> _Task details_
Without changing anything, reproduce every record below.

(Stored records)
********************

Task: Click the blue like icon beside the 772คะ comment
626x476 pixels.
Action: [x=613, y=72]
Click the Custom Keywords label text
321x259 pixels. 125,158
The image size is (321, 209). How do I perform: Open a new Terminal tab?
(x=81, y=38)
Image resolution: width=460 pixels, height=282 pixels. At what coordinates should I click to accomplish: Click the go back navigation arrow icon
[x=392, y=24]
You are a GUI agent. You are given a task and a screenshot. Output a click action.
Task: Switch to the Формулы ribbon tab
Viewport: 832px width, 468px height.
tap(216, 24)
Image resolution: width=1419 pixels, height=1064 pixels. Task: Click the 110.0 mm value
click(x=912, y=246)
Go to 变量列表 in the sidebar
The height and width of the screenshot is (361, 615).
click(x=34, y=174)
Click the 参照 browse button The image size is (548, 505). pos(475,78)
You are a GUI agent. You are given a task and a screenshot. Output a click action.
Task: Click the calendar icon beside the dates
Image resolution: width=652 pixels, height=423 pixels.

********************

> _Solution to this exercise_
Task: Click the blue like icon beside the 772คะ comment
626x476 pixels.
Action: [x=613, y=72]
Click the Custom Keywords label text
321x259 pixels. 125,158
The image size is (321, 209). How do I perform: Open a new Terminal tab?
(x=81, y=38)
Image resolution: width=460 pixels, height=282 pixels. At what coordinates should I click to accomplish: Click the go back navigation arrow icon
[x=392, y=24]
You are a GUI agent. You are given a task and a screenshot. Output a click action.
Task: Switch to the Формулы ribbon tab
Viewport: 832px width, 468px height.
tap(216, 24)
Image resolution: width=1419 pixels, height=1064 pixels. Task: Click the 110.0 mm value
click(x=912, y=246)
Go to 变量列表 in the sidebar
The height and width of the screenshot is (361, 615).
click(x=34, y=174)
Click the 参照 browse button The image size is (548, 505). pos(475,78)
You are a GUI agent. You are given a task and a screenshot. Output a click action.
Task: Click the calendar icon beside the dates
Image resolution: width=652 pixels, height=423 pixels.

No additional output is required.